I was just trying to feel a little less alone and get a little help explaining the myriad of issues around having a child without a diagnosis when I staked claim to an Undiagnosed Children’s Awareness Day two years ago. By asking Dana to join me, what I found was SWAN (Syndromes without a Name) both in the UK and US. Clearly I wasn’t alone.
It may seem ridiculous to have another Awareness Day. I’m already planning for Purple Day next week for Epilepsy awareness (have you washed your purple clothes yet?); and I followed other stories for Rare Disease Day in February; and yet, I still feel the need to keep making noise and drawing attention to Aidan’s issues. Over the years it has become less about finding a name for what he has and more about understanding all of the complex issues involved in his care, though I also believe getting a diagnosis would help the next generation of kids who have similar medical issues.

Record set —

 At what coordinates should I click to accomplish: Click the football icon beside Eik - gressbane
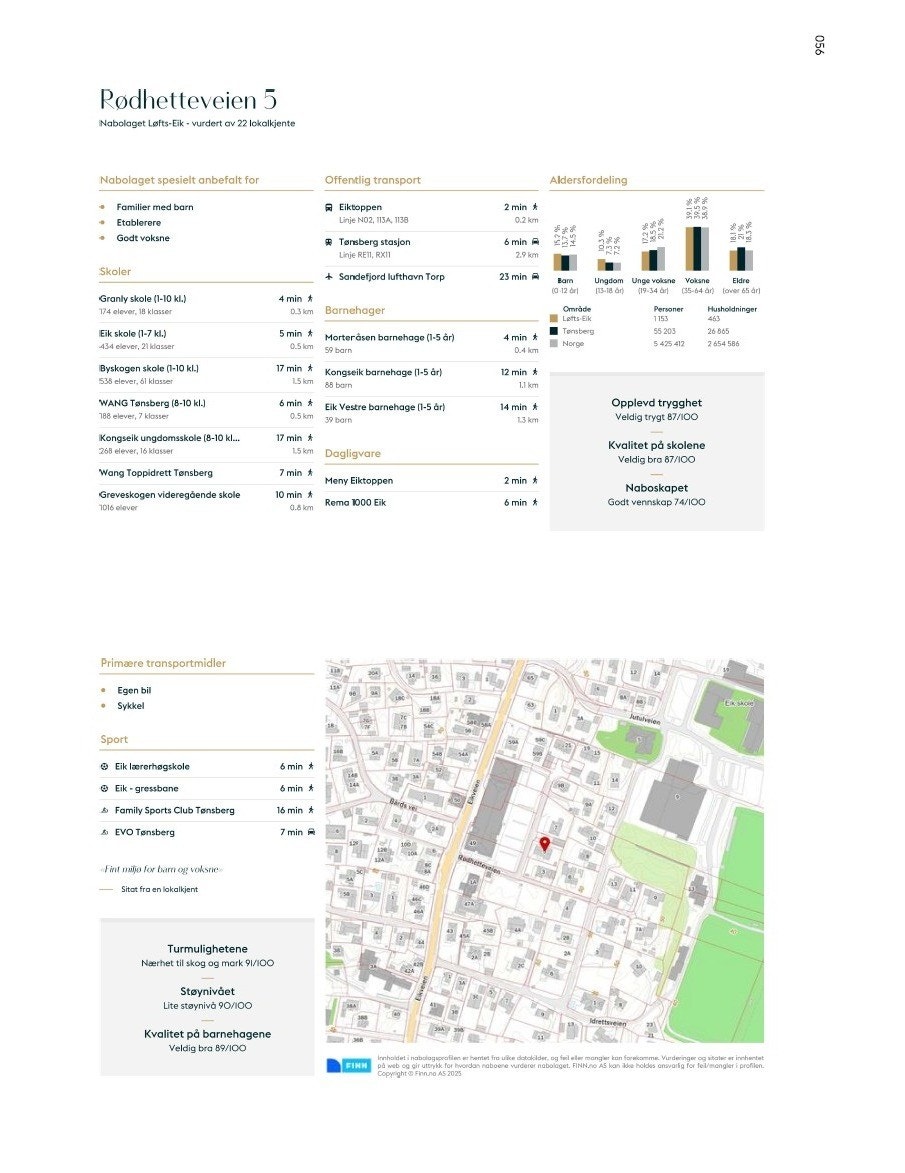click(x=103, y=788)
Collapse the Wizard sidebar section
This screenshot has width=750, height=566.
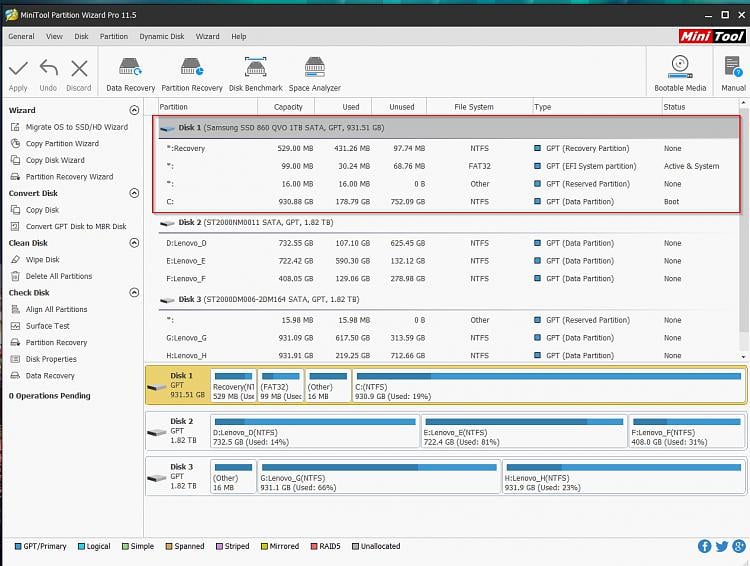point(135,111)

Tasks and exercises —
**A)** Answer these from the essay on Undiagnosed Children's Awareness Day:
(i) What did the writer find after asking Dana to join?
(ii) Which awareness day is the writer planning for next week, and what condition is it for?
(iii) Whom does the writer believe a diagnosis would help?
**B)** Extend the essay on Undiagnosed Children's Awareness Day past its final sentence.

Solved tasks —
**A)**
(i) SWAN (Syndromes without a Name), in both the UK and the US.
(ii) Purple Day, for epilepsy awareness.
(iii) The next generation of kids who have similar medical issues.

**B)**
I’m very excited to say that SWAN UK has some great ideas for bringing attention to this cause. They’re also recognizing blog posts with awards being announced on Undiagnosed Children’s Day (April 13th, have you washed your blue clothes yet?). Reading these posts and seeing people wear blue in solidarity makes us all feel a little less alone.
I encourage you to check out all of these finalists posts. For now, I’d like to share the ones that spoke most closely to me about living with a child with a disability (and yes, my post “When Gratitude is Hard” was nominated in the international category).
What do you Doodle Everyday offers a really interesting graphic of what life entails when raising a child with a disability and comments on living life with both exhaustion and happiness.
Snow is a beautiful post written about the juxtaposition of real life with leukemia and the passing season of winter.
A Letter to My Daughter speaks so much truth about being the sibling of a child with a disability. This one’s a tear jerker.
Top 10 Sentences is a funny post about things heard in a household with a child with Autism.
I Found the Higgs Bosun Particle is a funny post about all mothers’ magical finding powers.
The Gene Team is about Super Heroes and we all know I have a thing about Super Heroes.
The Mom I Would Have Been is about what you miss out on when you’re not raising a “typical” child.